McKnew: Parlando con loro, aiutandoli ad aprirsi, spesso si scopre che sono depressi. E se la depressione è debitamente curata, il loro comportamento migliora. Anche se a prima vista non sembrava, sotto sotto il problema era la depressione.
Svegliatevi!: Come si fa ad aiutare un bambino depresso ad aprirsi?
McKnew: Prima di tutto, scegliete un momento e un luogo tranquilli. Poi fate domande specifiche come: ‘C’è qualcosa che ti preoccupa?’ ‘Ti senti triste o malinconico?’ ‘Sei turbato?’ Se il bambino ha perso qualcuno, a seconda delle circostanze, si può chiedere: ‘Senti la mancanza della nonna come la sento io?’ Date al bambino la possibilità di esternare i suoi sentimenti.

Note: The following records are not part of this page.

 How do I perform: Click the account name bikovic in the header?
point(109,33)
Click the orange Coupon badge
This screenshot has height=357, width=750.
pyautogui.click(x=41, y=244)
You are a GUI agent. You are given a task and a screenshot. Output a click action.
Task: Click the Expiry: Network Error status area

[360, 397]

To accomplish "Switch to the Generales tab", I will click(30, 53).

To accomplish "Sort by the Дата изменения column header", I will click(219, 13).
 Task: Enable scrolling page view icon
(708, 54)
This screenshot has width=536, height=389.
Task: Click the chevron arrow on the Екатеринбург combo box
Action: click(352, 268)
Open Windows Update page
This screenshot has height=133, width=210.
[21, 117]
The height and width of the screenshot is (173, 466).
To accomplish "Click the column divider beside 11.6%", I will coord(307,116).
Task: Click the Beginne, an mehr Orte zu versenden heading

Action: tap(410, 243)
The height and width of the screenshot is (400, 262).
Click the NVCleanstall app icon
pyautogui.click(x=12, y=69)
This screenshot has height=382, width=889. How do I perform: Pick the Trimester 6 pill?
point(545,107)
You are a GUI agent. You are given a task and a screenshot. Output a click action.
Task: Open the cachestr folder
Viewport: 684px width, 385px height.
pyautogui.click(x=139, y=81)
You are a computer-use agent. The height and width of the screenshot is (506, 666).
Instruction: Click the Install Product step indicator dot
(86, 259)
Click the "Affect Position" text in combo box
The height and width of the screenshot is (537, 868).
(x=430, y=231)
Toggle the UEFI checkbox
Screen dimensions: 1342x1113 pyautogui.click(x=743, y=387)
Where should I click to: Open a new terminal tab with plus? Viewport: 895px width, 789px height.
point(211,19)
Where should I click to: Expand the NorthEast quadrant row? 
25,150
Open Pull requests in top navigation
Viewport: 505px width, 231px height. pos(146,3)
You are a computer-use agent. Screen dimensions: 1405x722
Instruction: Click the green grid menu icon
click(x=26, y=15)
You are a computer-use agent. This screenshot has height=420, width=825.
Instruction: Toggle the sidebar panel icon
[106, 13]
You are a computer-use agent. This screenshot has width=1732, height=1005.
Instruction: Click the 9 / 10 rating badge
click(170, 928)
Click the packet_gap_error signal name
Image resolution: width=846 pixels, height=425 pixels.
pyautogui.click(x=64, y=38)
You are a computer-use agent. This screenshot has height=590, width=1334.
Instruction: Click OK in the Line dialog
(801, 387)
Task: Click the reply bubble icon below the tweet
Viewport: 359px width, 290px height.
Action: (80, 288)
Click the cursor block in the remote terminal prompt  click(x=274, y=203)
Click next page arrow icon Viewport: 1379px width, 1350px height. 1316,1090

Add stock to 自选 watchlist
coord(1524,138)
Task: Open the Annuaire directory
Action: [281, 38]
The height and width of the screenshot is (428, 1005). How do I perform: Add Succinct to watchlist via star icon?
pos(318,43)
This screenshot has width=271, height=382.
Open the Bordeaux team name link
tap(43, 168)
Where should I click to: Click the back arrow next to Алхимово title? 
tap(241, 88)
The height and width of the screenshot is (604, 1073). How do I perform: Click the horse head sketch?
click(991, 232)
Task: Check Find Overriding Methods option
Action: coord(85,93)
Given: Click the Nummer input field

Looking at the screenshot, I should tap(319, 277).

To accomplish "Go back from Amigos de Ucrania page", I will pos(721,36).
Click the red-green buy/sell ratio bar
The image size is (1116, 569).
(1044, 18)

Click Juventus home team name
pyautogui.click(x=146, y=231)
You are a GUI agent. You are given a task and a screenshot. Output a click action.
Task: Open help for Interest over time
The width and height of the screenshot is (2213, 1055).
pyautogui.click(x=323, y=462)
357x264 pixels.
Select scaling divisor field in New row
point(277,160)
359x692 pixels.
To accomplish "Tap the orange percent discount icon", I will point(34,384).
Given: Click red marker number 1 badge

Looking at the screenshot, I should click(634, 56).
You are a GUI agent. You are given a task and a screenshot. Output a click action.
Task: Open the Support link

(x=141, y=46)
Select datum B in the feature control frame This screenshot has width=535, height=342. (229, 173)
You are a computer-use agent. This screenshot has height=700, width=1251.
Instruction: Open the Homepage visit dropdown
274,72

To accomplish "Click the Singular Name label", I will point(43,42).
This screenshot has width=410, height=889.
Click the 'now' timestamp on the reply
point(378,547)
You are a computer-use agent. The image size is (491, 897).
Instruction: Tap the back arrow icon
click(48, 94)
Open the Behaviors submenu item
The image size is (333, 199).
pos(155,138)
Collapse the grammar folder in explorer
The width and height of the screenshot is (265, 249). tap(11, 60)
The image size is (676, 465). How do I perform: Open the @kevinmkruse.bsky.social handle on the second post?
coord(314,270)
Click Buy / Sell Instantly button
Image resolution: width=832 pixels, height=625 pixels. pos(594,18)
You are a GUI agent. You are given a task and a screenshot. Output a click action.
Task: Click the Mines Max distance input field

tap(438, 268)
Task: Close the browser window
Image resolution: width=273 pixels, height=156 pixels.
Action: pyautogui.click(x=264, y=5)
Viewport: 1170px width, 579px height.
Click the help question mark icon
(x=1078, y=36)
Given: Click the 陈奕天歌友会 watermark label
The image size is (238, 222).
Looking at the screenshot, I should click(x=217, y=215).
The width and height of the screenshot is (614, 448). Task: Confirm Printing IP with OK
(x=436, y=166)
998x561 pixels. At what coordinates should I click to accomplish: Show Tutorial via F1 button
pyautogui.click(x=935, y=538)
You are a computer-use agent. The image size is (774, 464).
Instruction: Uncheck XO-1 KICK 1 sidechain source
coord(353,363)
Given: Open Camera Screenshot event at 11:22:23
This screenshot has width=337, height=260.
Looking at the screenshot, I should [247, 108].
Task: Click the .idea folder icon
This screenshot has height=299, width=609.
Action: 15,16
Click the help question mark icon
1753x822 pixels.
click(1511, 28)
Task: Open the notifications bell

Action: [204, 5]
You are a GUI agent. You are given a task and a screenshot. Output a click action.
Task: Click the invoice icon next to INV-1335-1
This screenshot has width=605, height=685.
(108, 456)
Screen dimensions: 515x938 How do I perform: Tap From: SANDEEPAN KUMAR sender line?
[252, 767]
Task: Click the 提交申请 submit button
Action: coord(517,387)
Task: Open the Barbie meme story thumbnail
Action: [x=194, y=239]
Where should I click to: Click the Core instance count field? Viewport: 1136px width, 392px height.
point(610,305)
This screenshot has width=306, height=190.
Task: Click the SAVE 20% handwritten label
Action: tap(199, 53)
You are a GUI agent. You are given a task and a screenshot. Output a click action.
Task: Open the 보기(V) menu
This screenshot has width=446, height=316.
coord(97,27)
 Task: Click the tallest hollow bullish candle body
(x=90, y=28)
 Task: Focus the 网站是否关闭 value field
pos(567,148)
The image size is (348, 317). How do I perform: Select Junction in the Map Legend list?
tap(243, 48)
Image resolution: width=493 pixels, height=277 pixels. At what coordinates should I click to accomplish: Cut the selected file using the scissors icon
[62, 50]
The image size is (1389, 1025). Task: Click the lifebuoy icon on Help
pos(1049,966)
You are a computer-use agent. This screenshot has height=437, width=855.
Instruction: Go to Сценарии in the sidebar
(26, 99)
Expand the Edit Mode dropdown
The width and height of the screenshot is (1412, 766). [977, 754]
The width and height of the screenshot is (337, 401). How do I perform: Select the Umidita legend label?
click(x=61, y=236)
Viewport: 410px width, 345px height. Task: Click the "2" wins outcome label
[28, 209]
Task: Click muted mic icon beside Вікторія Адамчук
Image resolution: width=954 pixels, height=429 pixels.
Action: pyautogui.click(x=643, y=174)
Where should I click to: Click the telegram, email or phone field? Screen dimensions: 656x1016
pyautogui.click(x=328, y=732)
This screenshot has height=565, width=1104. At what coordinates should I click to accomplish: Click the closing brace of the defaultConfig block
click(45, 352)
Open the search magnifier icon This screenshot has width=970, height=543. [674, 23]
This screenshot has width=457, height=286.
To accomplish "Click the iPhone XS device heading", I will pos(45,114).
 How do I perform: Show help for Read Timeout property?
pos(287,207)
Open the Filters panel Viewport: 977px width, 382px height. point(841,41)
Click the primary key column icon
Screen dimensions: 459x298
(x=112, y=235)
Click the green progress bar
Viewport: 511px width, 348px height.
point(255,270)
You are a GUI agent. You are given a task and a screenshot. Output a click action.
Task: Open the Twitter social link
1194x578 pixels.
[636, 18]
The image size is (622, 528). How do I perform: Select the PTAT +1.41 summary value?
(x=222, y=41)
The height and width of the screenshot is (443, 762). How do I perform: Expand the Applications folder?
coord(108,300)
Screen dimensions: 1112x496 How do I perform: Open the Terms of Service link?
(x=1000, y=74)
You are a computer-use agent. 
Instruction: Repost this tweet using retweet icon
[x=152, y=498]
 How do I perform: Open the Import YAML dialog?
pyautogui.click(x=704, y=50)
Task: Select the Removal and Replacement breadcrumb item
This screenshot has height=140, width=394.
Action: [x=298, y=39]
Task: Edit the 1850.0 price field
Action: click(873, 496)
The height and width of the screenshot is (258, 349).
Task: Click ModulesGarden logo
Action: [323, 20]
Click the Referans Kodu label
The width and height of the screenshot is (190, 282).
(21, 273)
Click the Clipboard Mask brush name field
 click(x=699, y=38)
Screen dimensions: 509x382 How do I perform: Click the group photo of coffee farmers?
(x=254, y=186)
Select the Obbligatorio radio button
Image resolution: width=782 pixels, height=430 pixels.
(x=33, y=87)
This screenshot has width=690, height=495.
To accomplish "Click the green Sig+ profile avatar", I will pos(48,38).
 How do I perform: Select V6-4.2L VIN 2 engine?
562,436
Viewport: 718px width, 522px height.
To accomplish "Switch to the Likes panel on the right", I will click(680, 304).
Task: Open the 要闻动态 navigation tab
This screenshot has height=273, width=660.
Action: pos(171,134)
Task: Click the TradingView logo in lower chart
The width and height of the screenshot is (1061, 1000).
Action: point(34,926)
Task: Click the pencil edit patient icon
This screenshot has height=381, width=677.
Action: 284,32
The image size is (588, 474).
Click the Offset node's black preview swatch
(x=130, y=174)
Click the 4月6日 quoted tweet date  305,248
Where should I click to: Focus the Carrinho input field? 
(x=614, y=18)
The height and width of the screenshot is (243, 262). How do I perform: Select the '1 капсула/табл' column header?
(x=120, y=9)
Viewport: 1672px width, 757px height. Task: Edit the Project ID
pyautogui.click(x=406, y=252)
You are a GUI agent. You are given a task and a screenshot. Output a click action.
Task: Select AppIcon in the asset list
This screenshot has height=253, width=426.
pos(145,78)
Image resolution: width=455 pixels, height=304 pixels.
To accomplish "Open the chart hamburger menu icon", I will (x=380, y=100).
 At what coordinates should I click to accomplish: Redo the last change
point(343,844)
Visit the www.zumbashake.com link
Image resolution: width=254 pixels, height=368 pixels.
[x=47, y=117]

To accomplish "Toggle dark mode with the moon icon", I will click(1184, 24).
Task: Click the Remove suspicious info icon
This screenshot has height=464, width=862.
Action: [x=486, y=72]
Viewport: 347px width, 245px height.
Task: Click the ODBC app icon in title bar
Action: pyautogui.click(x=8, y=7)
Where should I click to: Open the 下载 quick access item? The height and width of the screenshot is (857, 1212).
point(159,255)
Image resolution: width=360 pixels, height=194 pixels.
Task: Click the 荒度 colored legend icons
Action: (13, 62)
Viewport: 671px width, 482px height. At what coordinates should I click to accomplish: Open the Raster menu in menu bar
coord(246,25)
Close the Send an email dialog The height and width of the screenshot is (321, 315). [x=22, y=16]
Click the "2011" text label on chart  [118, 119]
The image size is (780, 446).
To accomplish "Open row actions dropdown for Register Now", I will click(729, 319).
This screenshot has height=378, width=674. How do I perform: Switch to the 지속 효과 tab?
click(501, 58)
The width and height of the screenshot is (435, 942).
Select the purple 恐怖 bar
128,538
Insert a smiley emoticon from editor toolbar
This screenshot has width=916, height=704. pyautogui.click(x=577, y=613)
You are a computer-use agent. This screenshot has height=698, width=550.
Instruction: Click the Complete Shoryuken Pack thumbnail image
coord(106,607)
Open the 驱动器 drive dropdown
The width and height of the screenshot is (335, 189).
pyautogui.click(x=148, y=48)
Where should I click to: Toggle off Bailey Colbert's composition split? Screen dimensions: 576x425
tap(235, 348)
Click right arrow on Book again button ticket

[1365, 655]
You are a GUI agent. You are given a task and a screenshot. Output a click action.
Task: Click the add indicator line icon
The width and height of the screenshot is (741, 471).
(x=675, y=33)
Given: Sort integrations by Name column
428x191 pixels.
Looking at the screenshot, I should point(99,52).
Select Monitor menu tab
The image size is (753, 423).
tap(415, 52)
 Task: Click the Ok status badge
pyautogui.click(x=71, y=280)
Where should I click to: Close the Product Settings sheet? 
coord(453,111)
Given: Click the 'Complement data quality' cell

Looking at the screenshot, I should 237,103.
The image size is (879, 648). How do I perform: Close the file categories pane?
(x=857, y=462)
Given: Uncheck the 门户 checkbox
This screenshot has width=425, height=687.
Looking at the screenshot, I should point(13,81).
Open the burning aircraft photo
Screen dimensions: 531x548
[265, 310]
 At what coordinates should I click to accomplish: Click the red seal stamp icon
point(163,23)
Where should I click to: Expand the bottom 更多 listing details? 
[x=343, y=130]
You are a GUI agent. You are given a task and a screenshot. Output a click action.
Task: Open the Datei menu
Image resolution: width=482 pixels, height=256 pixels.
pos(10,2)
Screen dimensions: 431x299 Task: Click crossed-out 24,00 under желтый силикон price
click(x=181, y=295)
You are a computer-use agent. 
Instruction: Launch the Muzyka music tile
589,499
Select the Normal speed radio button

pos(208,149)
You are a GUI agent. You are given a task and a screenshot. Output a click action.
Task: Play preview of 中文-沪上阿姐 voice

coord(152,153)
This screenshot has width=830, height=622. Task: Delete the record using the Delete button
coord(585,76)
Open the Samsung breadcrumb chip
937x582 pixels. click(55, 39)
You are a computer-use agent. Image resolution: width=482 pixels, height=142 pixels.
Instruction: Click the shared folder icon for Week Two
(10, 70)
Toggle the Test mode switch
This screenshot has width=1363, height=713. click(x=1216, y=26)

Svegliatevi!: Quale suggerimento darebbe a bambini molto depressi?
McKnew: Di parlarne con i loro genitori. È importante diagnosticare la depressione, perché in genere i bambini sono gli unici a sapere che sono depressi. Genitori e insegnanti di solito non se ne rendono conto. Ho visto adolescenti andare a dire ai propri genitori: “Sono depresso, ho bisogno di aiuto”, e l’hanno ricevuto.
Svegliatevi!: Come può un genitore aiutare un figlio depresso?
McKnew: Se la depressione risulta essere debilitante, non è da curare a casa, come non lo sarebbe una polmonite. Se si tratta di una forma di depressione debilitante bisogna consultare uno specialista, perché può darsi ci sia bisogno di farmaci. Interveniamo con farmaci in oltre metà dei casi, anche su bambini di appena cinque anni. Cerchiamo pure di aiutare il ragazzo a cambiare il suo modo di pensare. E con questi mezzi nella maggioranza dei casi la depressione è curabile.
Svegliatevi!: Se non si tratta di una forma debilitante, cosa può fare un genitore?
McKnew: Esaminate onestamente voi stessi e la vostra famiglia. È venuto a mancare qualcuno, cosa che bisogna discutere e affrontare? Quando un bambino perde qualcuno, non sottovalutate la sua tristezza. Consentitegli di superare il suo dolore. Rivolgete al bambino depresso speciali attenzioni e lodi, e dategli appoggio morale. Trascorrete più tempo insieme, voi due soli. Il vostro affettuoso interessamento è la cura migliore.